UNK_IDX = TEXT.vocab.stoi[TEXT.unk_token]

# The string token used as padding. Default: “<pad>”.
PAD_IDX = TEXT.vocab.stoi[TEXT.pad_token]

model.embedding.weight.data[UNK_IDX] = torch.zeros(EMBEDDING_DIM)
model.embedding.weight.data[PAD_IDX] = torch.zeros(EMBEDDING_DIM)
model = model.to(DEVICE)

In [29]:
print(TEXT.vocab.vectors)

tensor([[ 0.3374, -0.1778, -0.3035,  ...,  0.2770,  0.6455, -0.8957],
        [ 0.4928, -0.0141, -0.2747,  ...,  0.0493,  0.8484,  0.4671],
        [-0.0382, -0.2449,  0.7281,  ..., -0.1459,  0.8278,  0.2706],
        ...,
        [ 0.6423,  0.4794,  0.3905,  ...,  0.2855,  0.2942,  0.3744],
        [-1.4609,  2.1579, -0.5844,  ...,  0.1178, -1.2751, -0.7856],
        [ 0.3146, -0.0125, -0.6412,  ...,  0.4166,  0.6038,  0.0309]])


In [0]:
# Helper functions
def accuracy(preds, y):
    """ Return accuracy per batch. """
    correct = (torch.round(torch.sigmoid(preds)) == y).float() 
    return correct.sum() / len(correct)

def epoch_time(start_time, end_time):
    '''Track training time. '''
    elapsed_time = end_time - start_time
    elapsed_mins = int(elapsed_time / 60)
    elapsed_secs = int(elapsed_time - (elapsed_mins * 60))
    return elapsed_mins, elapsed_secs

In [0]:
def train(model, iterator, optimizer, criterion):
    '''Train the model with specified data, optimizer, and loss function. '''
    epoch_loss = 0
    epoch_acc = 0
    
    model.train()
    
    for batch in iterator:
        
        # Reset the gradient to not use them in multiple passes 
        optimizer.zero_grad()
        
        predictions = model(batch.text).squeeze(1)
        
        loss = criterion(predictions, batch.label)
        
        acc = accuracy(predictions, batch.label)
        
        # Backprop
        loss.backward()
        
        # Optimize the weights
        optimizer.step()
        
        # Record accuracy and loss
        epoch_loss += loss.item()
        epoch_acc += acc.item()
        
    return epoch_loss / len(iterator), epoch_acc / len(iterator)

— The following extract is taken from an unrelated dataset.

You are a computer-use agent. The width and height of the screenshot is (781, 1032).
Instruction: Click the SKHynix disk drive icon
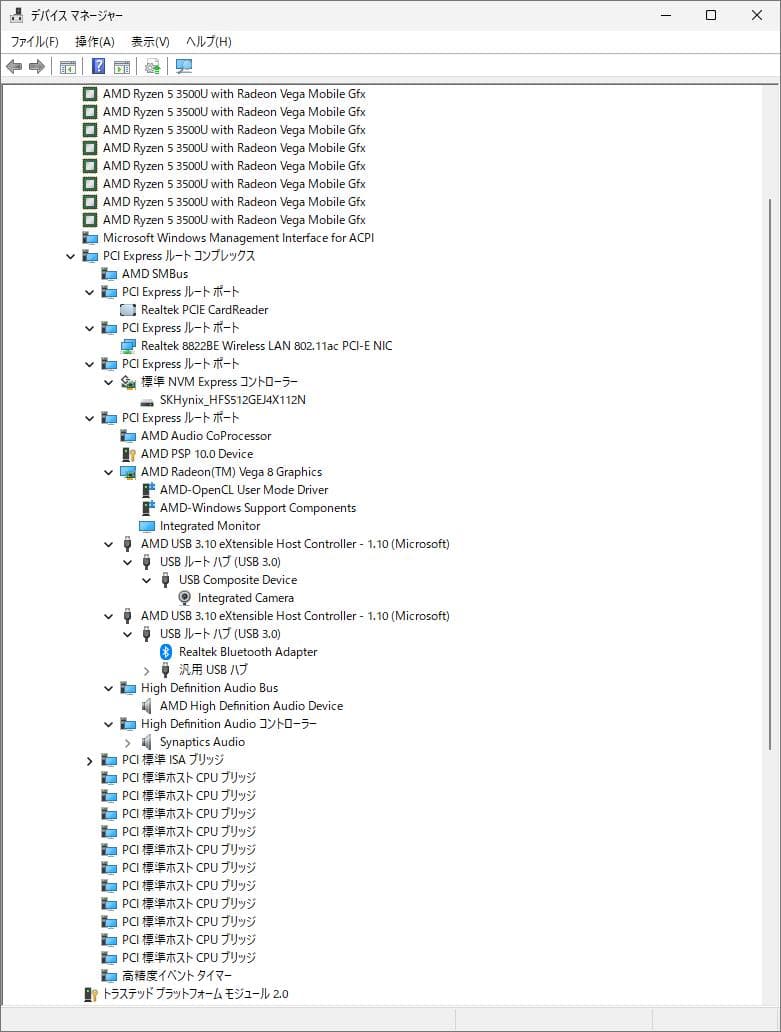pos(147,400)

def evaluate(model, iterator, criterion):
    '''Evaluate model performance. '''
    epoch_loss = 0
    epoch_acc = 0
    
    # Turm off dropout while evaluating
    model.eval()
    
    # No need to backprop in eval
    with torch.no_grad():
    
        for batch in iterator:

            predictions = model(batch.text).squeeze(1)
            
            loss = criterion(predictions, batch.label)
            
            acc = accuracy(predictions, batch.label)

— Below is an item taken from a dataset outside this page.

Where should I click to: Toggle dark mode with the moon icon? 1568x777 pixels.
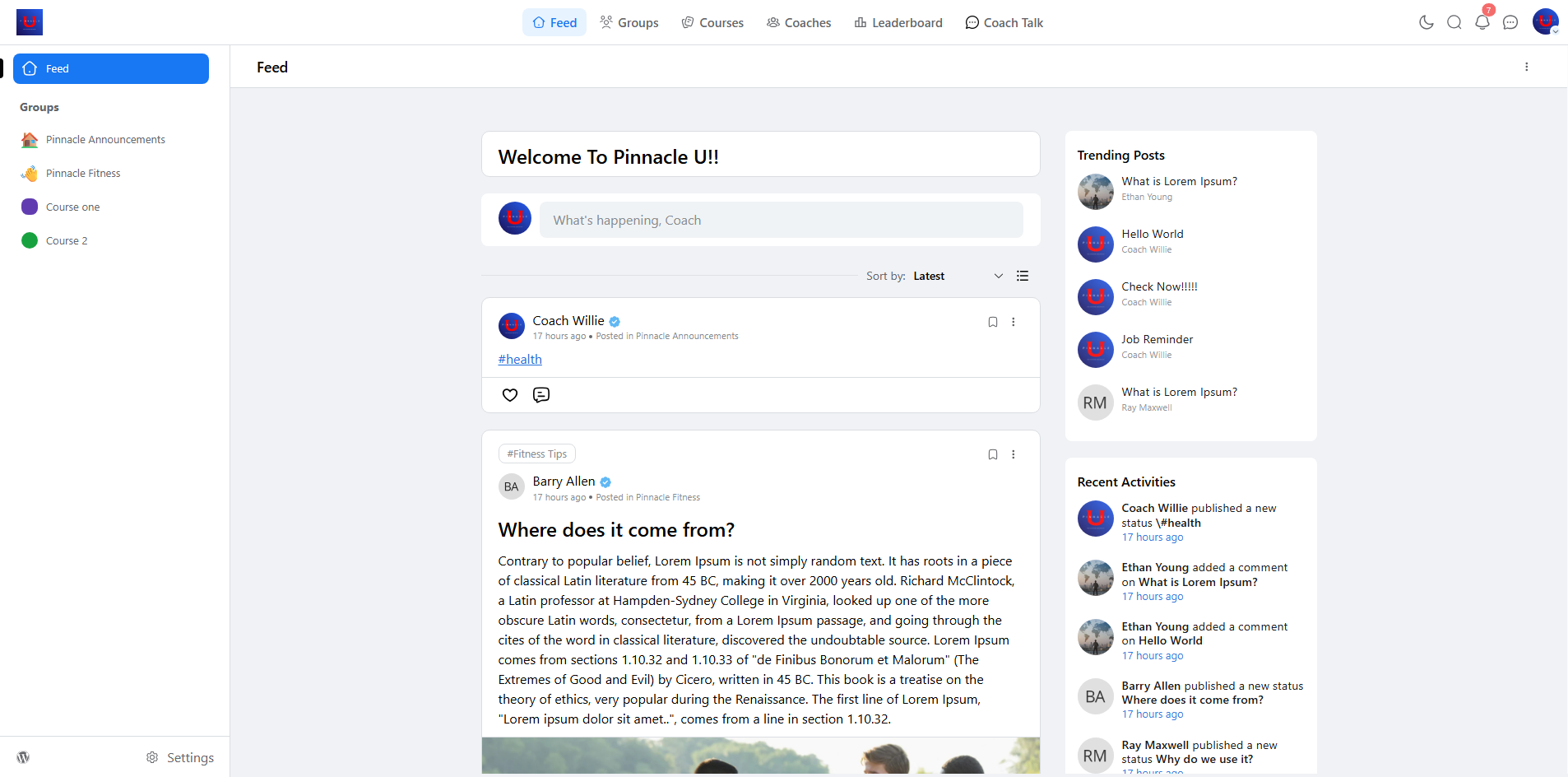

            epoch_loss += loss.item()
            epoch_acc += acc.item()
        
    return epoch_loss / len(iterator), epoch_acc / len(iterator)

In [0]:
import torch.optim as optim

# Network optimizer
optimizer = optim.Adam(model.parameters())

# Loss function
criterion = nn.BCEWithLogitsLoss()

model = model.to(DEVICE)
criterion = criterion.to(DEVICE)

In [41]:
# Training loop
N_EPOCHS = 10

best_valid_loss = float('inf')
val_loss = []
val_acc = []
tr_loss = []
tr_acc = []

for epoch in range(N_EPOCHS):
    
    # Calculate training time
    start_time = time.time()
    
    # Get epoch losses and accuracies 
    train_loss, train_acc = train(model, train_iterator, optimizer, criterion)
    valid_loss, valid_acc = evaluate(model, valid_iterator, criterion)
    
    end_time = time.time()
    epoch_mins, epoch_secs = epoch_time(start_time, end_time)
    
    # Save training metrics
    val_loss.append(valid_loss)
    val_acc.append(valid_acc)
    tr_loss.append(train_loss)
    tr_acc.append(train_acc)
    
    if valid_loss < best_valid_loss:
        best_valid_loss = valid_loss
        torch.save(model.state_dict(), 'CNN-model.pt')
    
    print(f'Epoch: {epoch+1:2} | Epoch Time: {epoch_mins}m {epoch_secs}s')
    print(f'\tTrain Loss: {train_loss:.3f} | Train Acc: {train_acc*100:.2f}%')
    print(f'\t Val. Loss: {valid_loss:.3f} |  Val. Acc: {valid_acc*100:.2f}%')

ValueError: ignored